TASK DETAILS. Convert the records into a two-column CSV with the headers instruction and location. Give one row per record, putting its text and its answer each in a single quoted field with line breaks replaced by spaces. Start at the line that has "The height and", stop after the line that has "coord(344,145)", and omit the pictures.

ENTRIES PROVIDED.
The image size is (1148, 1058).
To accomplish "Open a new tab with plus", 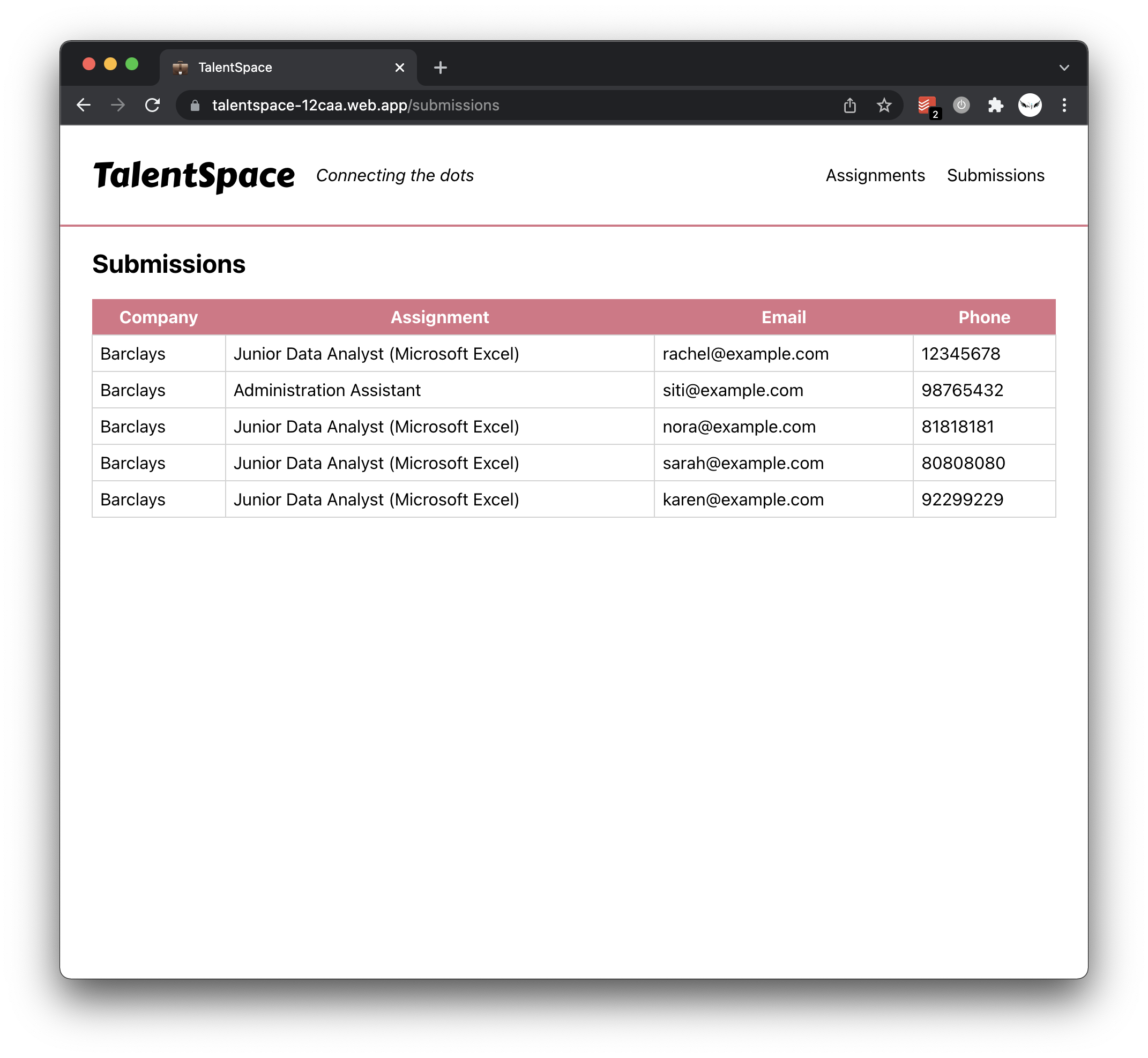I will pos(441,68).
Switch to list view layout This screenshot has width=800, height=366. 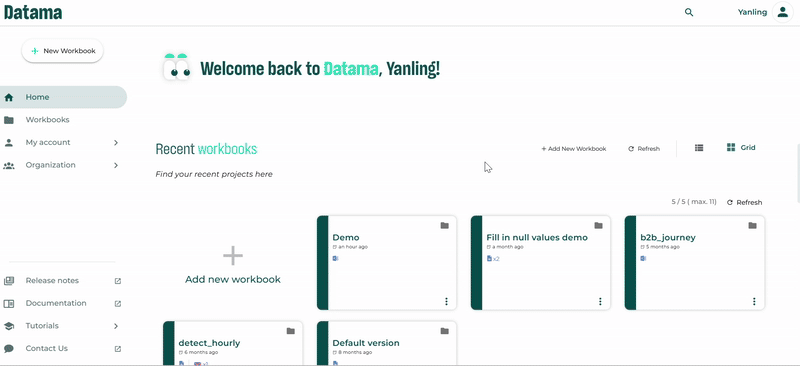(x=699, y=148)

---

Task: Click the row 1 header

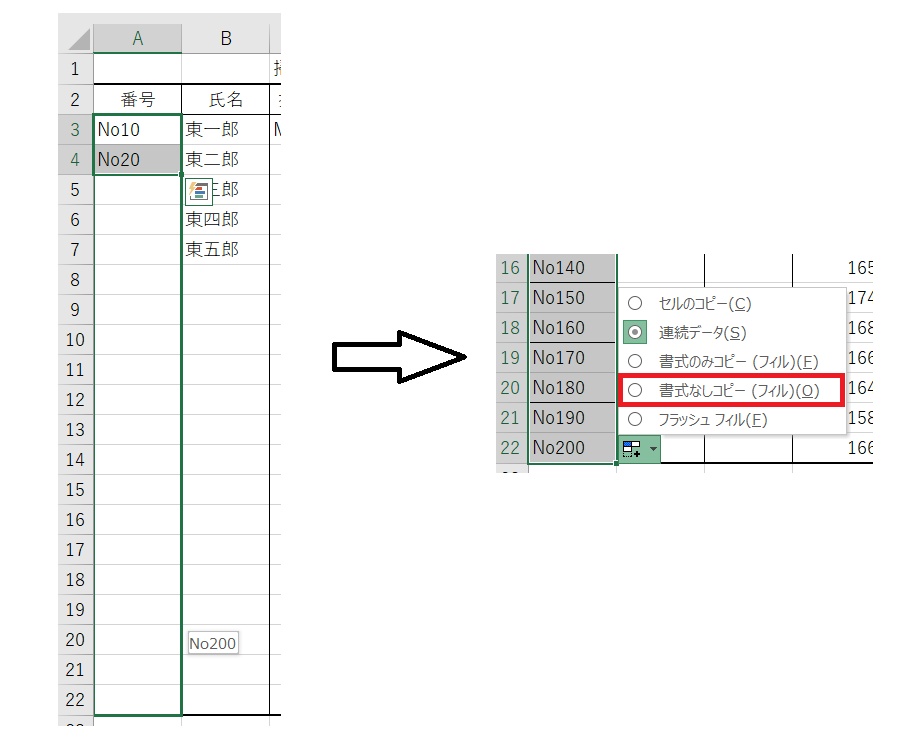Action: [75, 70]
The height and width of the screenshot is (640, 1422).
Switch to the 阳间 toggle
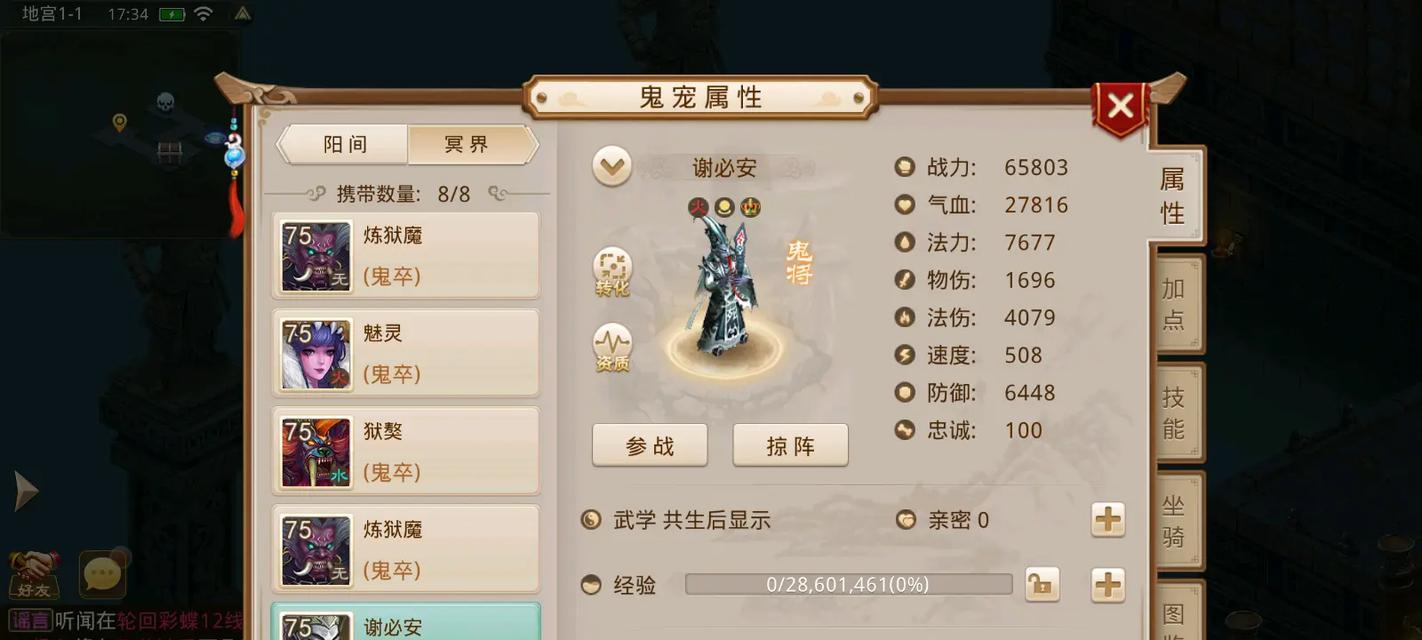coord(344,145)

RESPONSE TO THE TASK.
instruction,location
"The height and width of the screenshot is (640, 1422). Switch to the 阳间 toggle","coord(344,145)"